My main customer was East African Airways which operated a small fleet of de Havilland Comets between Nairobi and London. Benghazi was a convenient and cheap staging post with a hotel, the Berenice, in which the ‘slip crews’ were accommodated.
The East African aircraft staged through Benina during the night. The airport was usually sleepy at this time, except during Ramadan when people became nocturnal and generally sought an outlet for the frustrations caused by fasting in a difficult climate. That is why I was not surprised to be called on such a night to the airport where a troublesome incident was afoot.
I found that an East African aircraft had completed its refuelling, crew changes, cleaning and so on.
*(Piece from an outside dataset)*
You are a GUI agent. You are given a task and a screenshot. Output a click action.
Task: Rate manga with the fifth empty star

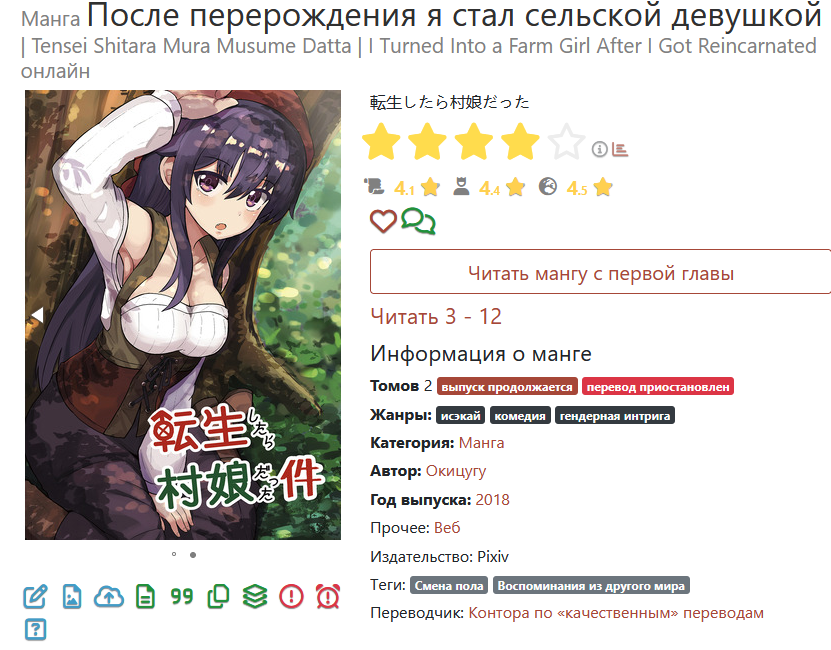pyautogui.click(x=566, y=142)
The passengers had been returned to their seats and the engines were starting up when the Greek appeared, accompanied by his friend, a major in the Libyan Federal Police. The Greeks’ wife was said to be the glue which cemented this useful friendship. The Federal Police were very powerful indeed.
The major had peremptorily ordered the aircraft’s engines shut down and the passengers taken off so that he might inspect its ‘log book’ to see if it had ever been to Israel. There was no log book of course, a point which will not have escaped his Greek friend. When I reached the airport I found everyone in some distress, the Greek out of sight and the major sitting alone in the aircraft cockpit refusing to move. I joined him there, aware that his aim was to provoke me to do something which might allow him to deport me and create a job vacancy.
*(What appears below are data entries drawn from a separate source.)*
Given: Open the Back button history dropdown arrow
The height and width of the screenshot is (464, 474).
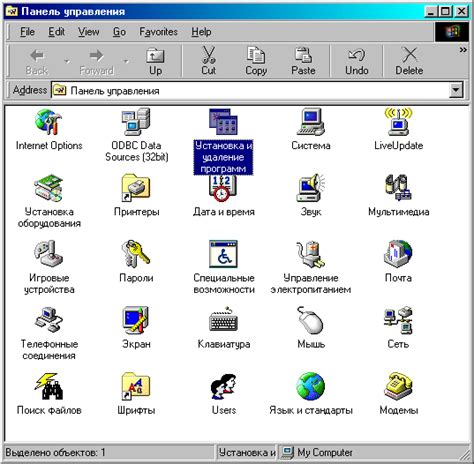Looking at the screenshot, I should [67, 61].
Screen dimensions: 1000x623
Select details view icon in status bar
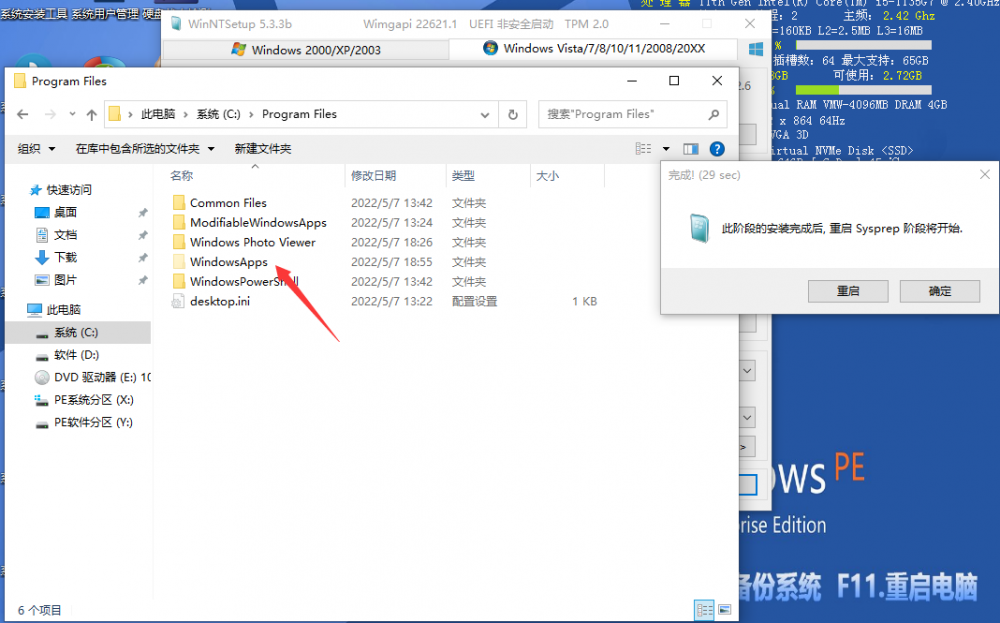coord(704,609)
There is a technique for dealing with this sort of incident. It amounts to taking the problem seriously, behaving calmly and differentially and talking persistently and quietly until some way of solving it emerges. The solution was found when it became clear that the major wanted a parrot. We both assumed that East African Airways would send us one from Nairobi. There are, however, no wild parrots in East Africa; a fact which did not matter at the time since neither of us knew that.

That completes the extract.